The Bitter Sweet Symphony

During your childhood, your parents might have added a sweet flavor to the bitter medicines that you did not want to take. Do you wonder why you were getting a bitter taste anyway? There is a scientific explanation.

Attraction to sweet compounds and the aversion to bitters are innate behaviors triggered by the mammalian taste system. Despite their apparent simplicity, the neuronal mechanisms that trigger these behaviors are highly complex. Alterations in the sense of taste are quite common in adults. The most common taste dysfunctions are loss (ageusia) or reduced (hypogeusia) sense of taste. Interestingly, ageusia is one of the most frequent symptoms reported after infection with COVID-19. Response to bitter and sweet taste starts when chemicals in the food activate specialized cells called taste receptor cells on the tongue and palate. These cells make contact with matching ganglion neurons, which form a bridge from the periphery to the brain. In the brain, bitter and sweet signals are represented by spatially distinct populations of neurons in the taste cortex that receive these signals through the brainstem.

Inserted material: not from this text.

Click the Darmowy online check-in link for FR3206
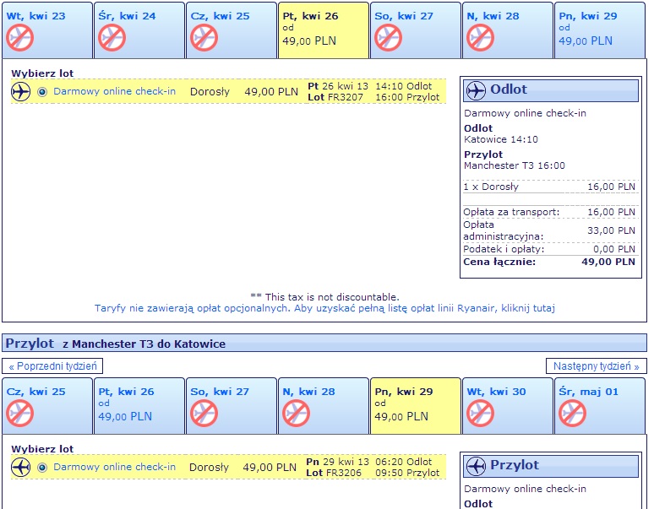The height and width of the screenshot is (509, 654). tap(114, 467)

Scientists are investigating the brain regions and mechanisms that regulate this circuit and how bitter and sweet responses intermingle.

In a recent study in Cell, Dr. Hao Jin and colleagues uncover the regulatory mechanisms of neuronal responses to sweet and bitter taste in mice and how this modulation is important when sweet and bitter responses are combined. Aversion to bitter taste is well-recognized to be an innate behavioral response important to detect and prevent ingestion of harmful chemicals. So, how does the behavioral rejection of a bitter taste prevail even when combined with a sweet taste? To address this question, the authors firstly aimed to identify the neural population in the brainstem responsive to bitter and sweet taste. Dr. Hao Jin and colleagues tested the evoked response to artificial sweetener and bitter substances in subsets of neurons in the brainstem using fiber photometry, a prominent in vivo imaging technique that quantifies the neuronal activity of a region or a population of brain cells in awake animals. They found that a specific population of neurons (b-neurons for simplification) were specifically active in response to bitter tastes, while the activity of a distinct neuronal population (s-neurons) was enhanced solely after sweet stimuli. A series of experiments were then performed to functionally validate these neurons in the brainstem as a passage of response to bitter and sweet tastes. To start, it was observed that chemical ablation of b- or s-neurons leads to a decreased avoidance of bitter solutions and a loss of attraction to sweet stimuli, respectively. Additionally, the authors asked whether selective activation of b- and s-neurons in the brainstem was sufficient to evoke a taste response even without a taste stimulus. Using optogenetics, a technique that allows to artificially increase or decrease neuronal activity through light, Dr. Hao Jin and colleagues observed that activation of b-neurons in mice decreased licking to bitter substances while activation of s-neurons increased licking to sweet stimuli.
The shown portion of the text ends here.